At the very best, the fathers bring in money but expect that whatever the quantum the mother must ensure that food, clothing and shelter are provided. Let us not speak too much of having to also supply the wherewithal for “drinks and sport”. It is rather extraordinary that most men still insist that the mothers of their children must indeed be thankful for them bringing in the “dough”.
The work that mothers perform from dawn to dusk and beyond has no value in that wonderful science called economics. Something surely is rotten in the kingdom of man.
To a large extent it is this lack of value for what they do being unacknowledged and unrecognised that is transmuted into a lack of respect for them as persons. In Guyana, there is scarcely a day that goes by that some mother or other is beaten, brutalised, maimed and even killed by their husbands or partners. They are seen as chattel. And we know of only the exceptional instances that are reported in the press. One shudders to think of the true picture.
But slowly (and even more slowly in Guyana) the world of our mothers is changing. However, as in everything else power – and its oppressive deployment even when couched in flowery language – is never conceded but through struggle. After the unceasing bombardment of the evidence of violence against women in general in the media in the last decade, some laws have been enacted to offer a measure of protection.
Unfortunately, the wheels of justice turn exceedingly slowly when women are involved: at the primary level the police still refuse to acknowledge that women and mothers are deserving of equal protection.
We have deliberately ventured off the well travelled and beaten track of platitudes that are usually de rigueur on Mother’s Day.

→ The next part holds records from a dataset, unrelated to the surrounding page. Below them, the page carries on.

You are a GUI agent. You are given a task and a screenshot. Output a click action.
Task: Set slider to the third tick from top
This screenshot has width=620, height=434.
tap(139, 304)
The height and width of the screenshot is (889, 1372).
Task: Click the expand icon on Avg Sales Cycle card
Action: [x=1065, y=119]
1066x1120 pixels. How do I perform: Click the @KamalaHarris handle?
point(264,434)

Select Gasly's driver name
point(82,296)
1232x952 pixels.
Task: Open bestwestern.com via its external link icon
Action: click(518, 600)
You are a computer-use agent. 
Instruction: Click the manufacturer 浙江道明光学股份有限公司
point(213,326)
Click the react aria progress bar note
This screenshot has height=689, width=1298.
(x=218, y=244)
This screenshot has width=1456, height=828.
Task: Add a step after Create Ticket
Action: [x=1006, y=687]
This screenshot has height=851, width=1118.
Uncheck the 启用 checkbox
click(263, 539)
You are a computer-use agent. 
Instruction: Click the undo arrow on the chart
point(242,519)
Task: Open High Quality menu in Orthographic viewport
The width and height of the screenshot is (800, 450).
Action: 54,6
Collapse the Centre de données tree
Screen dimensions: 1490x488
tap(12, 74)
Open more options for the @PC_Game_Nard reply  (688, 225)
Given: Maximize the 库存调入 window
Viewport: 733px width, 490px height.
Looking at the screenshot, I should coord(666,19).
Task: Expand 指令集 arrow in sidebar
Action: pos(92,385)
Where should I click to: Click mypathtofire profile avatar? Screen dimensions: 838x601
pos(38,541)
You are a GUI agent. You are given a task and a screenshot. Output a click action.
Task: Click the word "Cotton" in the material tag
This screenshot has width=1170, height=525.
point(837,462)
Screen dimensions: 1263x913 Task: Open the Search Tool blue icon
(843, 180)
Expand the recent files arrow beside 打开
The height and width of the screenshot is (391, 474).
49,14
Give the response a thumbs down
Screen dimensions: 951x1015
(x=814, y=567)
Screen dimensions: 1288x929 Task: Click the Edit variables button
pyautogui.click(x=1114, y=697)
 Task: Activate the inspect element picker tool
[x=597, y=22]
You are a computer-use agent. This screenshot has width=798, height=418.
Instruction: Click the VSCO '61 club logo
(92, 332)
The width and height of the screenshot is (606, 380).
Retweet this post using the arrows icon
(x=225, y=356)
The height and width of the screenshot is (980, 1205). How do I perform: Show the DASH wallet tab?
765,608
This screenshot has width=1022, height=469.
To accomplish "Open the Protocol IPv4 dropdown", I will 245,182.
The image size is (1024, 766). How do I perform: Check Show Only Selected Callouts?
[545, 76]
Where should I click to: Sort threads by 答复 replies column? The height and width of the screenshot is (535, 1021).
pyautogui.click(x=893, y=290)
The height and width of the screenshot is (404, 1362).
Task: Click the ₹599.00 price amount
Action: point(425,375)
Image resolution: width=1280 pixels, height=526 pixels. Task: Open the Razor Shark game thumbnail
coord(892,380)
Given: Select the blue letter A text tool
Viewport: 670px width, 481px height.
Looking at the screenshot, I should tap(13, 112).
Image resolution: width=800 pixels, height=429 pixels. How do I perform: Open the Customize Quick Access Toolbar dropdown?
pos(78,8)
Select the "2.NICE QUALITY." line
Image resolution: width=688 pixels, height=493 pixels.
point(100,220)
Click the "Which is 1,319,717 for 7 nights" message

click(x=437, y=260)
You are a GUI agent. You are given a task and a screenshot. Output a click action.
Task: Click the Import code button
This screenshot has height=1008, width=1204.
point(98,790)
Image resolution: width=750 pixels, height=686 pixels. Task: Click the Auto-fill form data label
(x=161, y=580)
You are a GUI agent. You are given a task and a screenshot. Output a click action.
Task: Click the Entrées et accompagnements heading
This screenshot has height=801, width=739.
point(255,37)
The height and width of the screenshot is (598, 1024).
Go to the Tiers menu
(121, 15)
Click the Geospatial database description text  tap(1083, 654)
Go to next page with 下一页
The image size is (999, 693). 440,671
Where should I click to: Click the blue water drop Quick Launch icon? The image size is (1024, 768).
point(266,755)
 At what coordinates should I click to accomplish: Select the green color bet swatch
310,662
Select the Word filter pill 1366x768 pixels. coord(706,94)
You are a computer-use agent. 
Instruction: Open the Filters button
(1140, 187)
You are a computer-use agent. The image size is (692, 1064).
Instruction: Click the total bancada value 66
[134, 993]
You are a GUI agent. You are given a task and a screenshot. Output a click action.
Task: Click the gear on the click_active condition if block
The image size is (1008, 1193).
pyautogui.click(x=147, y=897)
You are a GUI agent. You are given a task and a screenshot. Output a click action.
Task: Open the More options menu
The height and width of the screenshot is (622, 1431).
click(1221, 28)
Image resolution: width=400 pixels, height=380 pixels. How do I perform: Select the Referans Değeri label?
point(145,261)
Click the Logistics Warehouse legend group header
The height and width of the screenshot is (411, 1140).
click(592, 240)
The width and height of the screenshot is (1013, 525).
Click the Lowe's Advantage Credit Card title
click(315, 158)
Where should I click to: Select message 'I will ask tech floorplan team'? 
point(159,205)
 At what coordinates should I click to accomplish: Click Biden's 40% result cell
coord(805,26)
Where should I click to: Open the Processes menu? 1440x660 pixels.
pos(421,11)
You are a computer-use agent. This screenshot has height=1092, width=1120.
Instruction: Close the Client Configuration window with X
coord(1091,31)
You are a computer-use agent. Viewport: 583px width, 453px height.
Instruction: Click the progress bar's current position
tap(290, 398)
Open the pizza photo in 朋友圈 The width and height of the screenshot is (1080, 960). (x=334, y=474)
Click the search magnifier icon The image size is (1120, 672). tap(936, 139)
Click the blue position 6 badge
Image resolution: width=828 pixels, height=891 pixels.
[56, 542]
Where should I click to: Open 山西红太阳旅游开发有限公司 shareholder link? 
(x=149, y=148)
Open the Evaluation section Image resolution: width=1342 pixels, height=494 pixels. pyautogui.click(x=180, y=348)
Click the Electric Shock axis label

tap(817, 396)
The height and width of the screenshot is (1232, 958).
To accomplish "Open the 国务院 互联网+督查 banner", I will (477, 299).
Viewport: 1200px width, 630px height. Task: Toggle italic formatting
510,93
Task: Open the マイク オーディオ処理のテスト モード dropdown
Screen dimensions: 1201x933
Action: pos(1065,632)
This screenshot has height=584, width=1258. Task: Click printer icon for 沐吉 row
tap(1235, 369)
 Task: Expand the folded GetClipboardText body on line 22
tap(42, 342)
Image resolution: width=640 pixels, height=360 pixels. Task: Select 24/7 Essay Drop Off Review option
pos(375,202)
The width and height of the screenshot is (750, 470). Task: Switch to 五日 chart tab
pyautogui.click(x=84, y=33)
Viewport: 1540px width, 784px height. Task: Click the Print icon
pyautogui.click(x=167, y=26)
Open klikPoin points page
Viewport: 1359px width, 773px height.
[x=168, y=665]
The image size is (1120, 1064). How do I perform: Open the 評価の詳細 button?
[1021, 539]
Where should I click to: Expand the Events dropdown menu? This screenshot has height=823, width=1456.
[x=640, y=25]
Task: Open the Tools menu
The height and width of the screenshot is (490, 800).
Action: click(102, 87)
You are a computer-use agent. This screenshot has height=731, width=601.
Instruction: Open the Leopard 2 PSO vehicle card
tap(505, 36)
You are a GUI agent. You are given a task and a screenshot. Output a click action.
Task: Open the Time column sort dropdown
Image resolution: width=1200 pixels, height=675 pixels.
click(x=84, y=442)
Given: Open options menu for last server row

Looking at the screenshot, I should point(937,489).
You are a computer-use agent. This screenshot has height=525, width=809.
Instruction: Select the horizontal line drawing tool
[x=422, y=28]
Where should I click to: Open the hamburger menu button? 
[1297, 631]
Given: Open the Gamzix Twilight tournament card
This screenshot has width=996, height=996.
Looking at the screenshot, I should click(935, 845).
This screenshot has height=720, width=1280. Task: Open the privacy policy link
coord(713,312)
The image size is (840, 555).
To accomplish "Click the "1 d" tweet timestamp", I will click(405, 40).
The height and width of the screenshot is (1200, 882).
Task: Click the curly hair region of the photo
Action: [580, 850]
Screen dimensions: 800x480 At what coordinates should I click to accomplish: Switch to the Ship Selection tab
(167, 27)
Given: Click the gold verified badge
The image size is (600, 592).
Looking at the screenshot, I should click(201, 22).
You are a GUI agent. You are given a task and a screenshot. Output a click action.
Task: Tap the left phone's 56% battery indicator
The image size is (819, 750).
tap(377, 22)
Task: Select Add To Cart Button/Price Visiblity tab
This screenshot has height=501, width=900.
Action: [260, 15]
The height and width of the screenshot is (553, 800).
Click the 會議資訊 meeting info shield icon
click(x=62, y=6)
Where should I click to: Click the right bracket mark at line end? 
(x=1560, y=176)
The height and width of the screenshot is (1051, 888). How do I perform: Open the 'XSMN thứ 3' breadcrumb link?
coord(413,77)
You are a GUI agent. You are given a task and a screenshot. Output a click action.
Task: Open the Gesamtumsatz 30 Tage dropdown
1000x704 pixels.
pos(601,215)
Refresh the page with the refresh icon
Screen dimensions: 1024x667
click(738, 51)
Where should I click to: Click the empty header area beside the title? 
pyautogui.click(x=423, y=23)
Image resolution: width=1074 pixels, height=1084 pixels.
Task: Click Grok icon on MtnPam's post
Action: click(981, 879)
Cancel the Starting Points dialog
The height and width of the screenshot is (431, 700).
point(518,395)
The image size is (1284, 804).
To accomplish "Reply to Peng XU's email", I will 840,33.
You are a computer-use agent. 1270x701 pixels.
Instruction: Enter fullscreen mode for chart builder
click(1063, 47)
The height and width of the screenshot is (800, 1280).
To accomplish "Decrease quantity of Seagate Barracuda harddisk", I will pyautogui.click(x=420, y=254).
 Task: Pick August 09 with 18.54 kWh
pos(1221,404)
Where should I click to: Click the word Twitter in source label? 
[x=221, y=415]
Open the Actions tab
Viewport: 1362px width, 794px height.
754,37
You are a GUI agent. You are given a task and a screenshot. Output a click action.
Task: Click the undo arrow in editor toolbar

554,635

We know that many children, including sons, will trudge over to their mothers on this day bearing the usual gifts of perfume or chocolates. Some that can afford it may yet bring gold and diamonds.
The point we wish to make is that while these gifts are certainly welcome, they are transitory in the wider scheme of things.
A more lasting gift, especially from sons, would be to become sensitive to the immanent plight of all women – most of who are or will become mothers – and to pledge on this Mother’s Day to do something to alleviate their lot. Happy Mother’s Day!